César Blanco, el bebé que nació con una empresa bajo el brazo

La firma de textil infantil, fundada en 1998, arrancó el mismo año que nació el hijo de los dueños Marta Lorenzo y Jorge Blanco. Hoy presumen de sello hecho en Galicia y exportan ya fuera de España


Vigo

Algunos niños vienen con una barra de pan bajo el brazo, o eso decían los refranes de las abuelas, y otros con una empresa. Así fue el caso de César Blanco, que nació en la primavera de 1998 cuando su padre atesoraba la ilusión de montar su propia empresa textil, sector en el que trabajaba desde hacía tiempo, y su madre apostaba por abrir una tienda para reincorporarse al mundo laboral, ya que estaba en paro. 

A los tres meses de la llega al mundo del pequeño nació la marca, una empresa que hoy es referente en el sector y que entonces empezó solo con dos persoas y mucha ilusión. 

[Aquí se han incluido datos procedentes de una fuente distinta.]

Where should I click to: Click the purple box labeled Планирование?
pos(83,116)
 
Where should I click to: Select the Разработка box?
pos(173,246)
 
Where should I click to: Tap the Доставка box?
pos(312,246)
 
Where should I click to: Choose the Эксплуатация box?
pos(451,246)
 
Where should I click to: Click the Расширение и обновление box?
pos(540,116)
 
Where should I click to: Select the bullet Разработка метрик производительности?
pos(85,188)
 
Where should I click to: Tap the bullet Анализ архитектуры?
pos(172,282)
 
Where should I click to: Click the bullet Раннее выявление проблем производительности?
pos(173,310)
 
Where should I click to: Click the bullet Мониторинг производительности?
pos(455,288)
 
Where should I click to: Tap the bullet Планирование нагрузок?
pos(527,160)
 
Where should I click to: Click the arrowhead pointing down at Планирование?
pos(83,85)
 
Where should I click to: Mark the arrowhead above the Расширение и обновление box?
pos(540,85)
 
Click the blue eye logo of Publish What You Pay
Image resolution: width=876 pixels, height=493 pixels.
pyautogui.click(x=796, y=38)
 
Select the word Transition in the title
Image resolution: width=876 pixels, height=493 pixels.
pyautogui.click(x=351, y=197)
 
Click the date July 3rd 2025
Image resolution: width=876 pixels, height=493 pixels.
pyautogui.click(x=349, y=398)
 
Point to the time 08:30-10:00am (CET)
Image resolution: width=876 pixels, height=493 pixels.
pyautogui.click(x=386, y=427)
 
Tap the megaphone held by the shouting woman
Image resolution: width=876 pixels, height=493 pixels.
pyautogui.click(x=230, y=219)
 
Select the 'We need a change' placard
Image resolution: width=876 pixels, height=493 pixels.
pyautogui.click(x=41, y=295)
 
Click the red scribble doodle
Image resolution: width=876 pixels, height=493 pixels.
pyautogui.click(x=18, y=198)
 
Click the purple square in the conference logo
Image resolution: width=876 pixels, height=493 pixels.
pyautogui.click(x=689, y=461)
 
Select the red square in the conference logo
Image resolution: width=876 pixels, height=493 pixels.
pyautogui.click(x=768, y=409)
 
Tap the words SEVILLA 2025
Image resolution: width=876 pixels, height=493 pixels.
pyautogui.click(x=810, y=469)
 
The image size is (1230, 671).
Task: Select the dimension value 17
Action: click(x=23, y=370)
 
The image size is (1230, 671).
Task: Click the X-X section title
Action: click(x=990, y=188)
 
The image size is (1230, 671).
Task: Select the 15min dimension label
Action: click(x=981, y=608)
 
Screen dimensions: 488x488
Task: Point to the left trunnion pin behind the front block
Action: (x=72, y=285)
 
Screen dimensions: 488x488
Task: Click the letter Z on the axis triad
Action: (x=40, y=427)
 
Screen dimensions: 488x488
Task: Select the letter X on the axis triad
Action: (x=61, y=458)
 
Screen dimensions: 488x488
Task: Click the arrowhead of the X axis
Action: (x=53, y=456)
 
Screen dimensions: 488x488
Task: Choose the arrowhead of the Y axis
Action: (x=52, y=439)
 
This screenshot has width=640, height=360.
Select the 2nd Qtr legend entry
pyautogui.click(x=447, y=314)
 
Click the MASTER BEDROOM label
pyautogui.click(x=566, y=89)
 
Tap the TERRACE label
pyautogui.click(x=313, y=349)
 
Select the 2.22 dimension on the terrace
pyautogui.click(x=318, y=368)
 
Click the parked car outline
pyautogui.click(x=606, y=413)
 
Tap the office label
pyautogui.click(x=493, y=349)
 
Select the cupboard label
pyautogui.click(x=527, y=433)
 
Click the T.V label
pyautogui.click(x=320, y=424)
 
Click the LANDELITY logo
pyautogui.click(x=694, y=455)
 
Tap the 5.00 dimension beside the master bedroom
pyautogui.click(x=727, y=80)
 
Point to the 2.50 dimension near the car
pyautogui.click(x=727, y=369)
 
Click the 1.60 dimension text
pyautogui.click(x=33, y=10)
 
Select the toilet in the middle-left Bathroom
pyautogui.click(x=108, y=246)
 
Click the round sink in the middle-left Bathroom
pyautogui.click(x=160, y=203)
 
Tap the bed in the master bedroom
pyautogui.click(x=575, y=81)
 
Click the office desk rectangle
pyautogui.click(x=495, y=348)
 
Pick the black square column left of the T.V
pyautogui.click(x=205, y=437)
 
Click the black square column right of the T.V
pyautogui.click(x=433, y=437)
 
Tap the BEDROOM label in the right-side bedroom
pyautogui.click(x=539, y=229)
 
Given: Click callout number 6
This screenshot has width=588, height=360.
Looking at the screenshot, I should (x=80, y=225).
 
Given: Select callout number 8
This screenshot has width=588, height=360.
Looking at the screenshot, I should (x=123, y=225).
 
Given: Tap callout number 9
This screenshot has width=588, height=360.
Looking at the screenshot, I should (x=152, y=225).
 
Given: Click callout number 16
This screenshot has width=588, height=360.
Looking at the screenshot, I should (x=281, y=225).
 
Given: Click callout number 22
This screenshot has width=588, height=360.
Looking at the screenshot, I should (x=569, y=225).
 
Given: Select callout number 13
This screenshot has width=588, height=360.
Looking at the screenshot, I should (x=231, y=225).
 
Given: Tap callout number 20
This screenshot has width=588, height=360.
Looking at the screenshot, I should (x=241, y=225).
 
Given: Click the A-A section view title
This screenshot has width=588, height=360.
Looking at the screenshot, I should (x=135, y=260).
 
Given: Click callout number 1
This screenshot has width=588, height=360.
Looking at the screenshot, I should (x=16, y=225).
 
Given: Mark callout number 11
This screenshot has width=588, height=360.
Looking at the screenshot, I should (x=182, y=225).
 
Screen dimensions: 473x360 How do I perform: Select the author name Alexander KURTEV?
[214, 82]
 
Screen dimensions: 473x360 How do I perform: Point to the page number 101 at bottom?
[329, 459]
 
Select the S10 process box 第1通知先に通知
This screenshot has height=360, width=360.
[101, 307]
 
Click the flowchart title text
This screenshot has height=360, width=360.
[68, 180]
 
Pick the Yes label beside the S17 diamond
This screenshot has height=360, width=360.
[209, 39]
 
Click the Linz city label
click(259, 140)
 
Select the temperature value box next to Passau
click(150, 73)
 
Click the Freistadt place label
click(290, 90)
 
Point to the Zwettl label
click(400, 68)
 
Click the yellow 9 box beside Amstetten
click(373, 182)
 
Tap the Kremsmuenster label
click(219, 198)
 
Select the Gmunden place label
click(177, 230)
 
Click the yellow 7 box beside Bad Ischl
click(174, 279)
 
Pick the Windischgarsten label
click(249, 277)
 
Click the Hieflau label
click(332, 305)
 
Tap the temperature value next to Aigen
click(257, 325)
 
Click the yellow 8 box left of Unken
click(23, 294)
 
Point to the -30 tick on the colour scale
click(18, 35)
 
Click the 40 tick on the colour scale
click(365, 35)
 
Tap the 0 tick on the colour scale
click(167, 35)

Ahora que el pequeño César estudia Periodisimo en Madrid, la firma de sus padres: Marta Lorenzo y Jorge Blanco, continúa creciendo. En la actualidad la forman ya diez personas fijas, a las que se unen dos eventuales según la temporada y el personal de todos los talleres colaboradores con los que trabaja. «Fabricamos todo y producimos todo en Galicia. Queríamos quedarnos aquí y siempre lo tuvimos claro, aunque hubo muchos momentos complicados. Pero en el exterior valoran especialmente que todo se haga aquí y es un sello diferenciador», explica Marta Lorenzo. 

Con los grandes anfitriones gallegos del textil, como Pili Carrera o Nanos, la fama de la moda infantil gallega no deja de crecer y aseguran desde la empresa que por el mundo tienen en alta estima estos productos. «Cuesta mucho crear una marca pero la verdad es que al decir que somos de Galicia ya hay mucho avanzado. El reconocimiento es más fuera de nuestra tierra que dentro, pero suele pasar», comenta esta empresaria.

La marca se centra en los más pequeños y saca dos colecciones según la temporada, a las que se añaden también las otras dos de su otra línea de trabajo Choses Cloe. En este caso el mercado son las niñas de 8 a 16 años. «Había un vacío en este ámbito, o tenían que vestir muy de niña o ya de chica mayor y quisimos ofrecer una alternativa», comentan desde la empresa, con sede en el polígono de A Veigadaña, en Mos. 

Su especialidad es el punto, en el que se centraron desde sus orígenes cuando la empresa estaba en el bajo de su propia casa. Desde hace nueve años ocupan ya una nave en un polígono industrial y han ampliado a otras gamas textiles, siempre apostando por productos nobles. 

Como el pequeño que da nombre a la marca tenía dermatitis atópica en la firma siempre se preocuparon de que la ropa fuera delicada para la piel de los bebés. «Ahora es muy habitual pero hace 20 años nadie se fijaba y noostros ya lo cuidábamos», cuentan desde la empresa, que trabaja con algodones ecológicos y otros materiales de primera calidad. 

Sus diseños se pueden ver por toda España a través de tiendas multimarca, pero llegan también a Reino Unido, República Dominicana, Estados Unidos, México o Portugal. «Llegamos a fabricar más de 100.000 prendas por temporada pero ahora las temporada se acortan y es diferente, podemos estar entre las 20.000 y 60.000». Como es habitual en este mundo, en pleno arranque del verano ellos ya trabajan en la colección del próximo invierno, en el que los colores tierra o azul empolvado cobran protagonismo. Y es que la moda infantil ha cambiado mucho en los últimos veinte años, si bien antes las combinaciones se reducían al blanco, celeste rosa y crudo, ahora todos los colores tienen cabida en las estanterías de César Blanco. «Nuestra colección de invierno lleva una gama de colores de más de 50, hay hasta siete tonos de rosa por ejemplo. Ahora hasta se usa el negro y hay que seguir las tendencias de los adultos. Además, la gente se fija mucho más en la composición». 

Aunque son tiempos difíciles en la marca siguen apostando por la calidad y por ajustar el precio. Aunque la clientela tiene mucho en cuenta el bolsillo, lo cierto es que para los bebés lo habitual es que se tienda a invertir un poco más. Eso no quita que la competencia es complicada, especialmente por las estrictas normas que se cumplen aquí en Galicia en cuanto a textil infantil. «Recibimos inspecciones y cumplimos todas las normas de nuestra comunidad pero competimos luego en un mercado global en el que en otras comunidades o países no tienen esos condicionantes y venden aquí igualmente, es difícil de entender», explica Marta Lorenzo.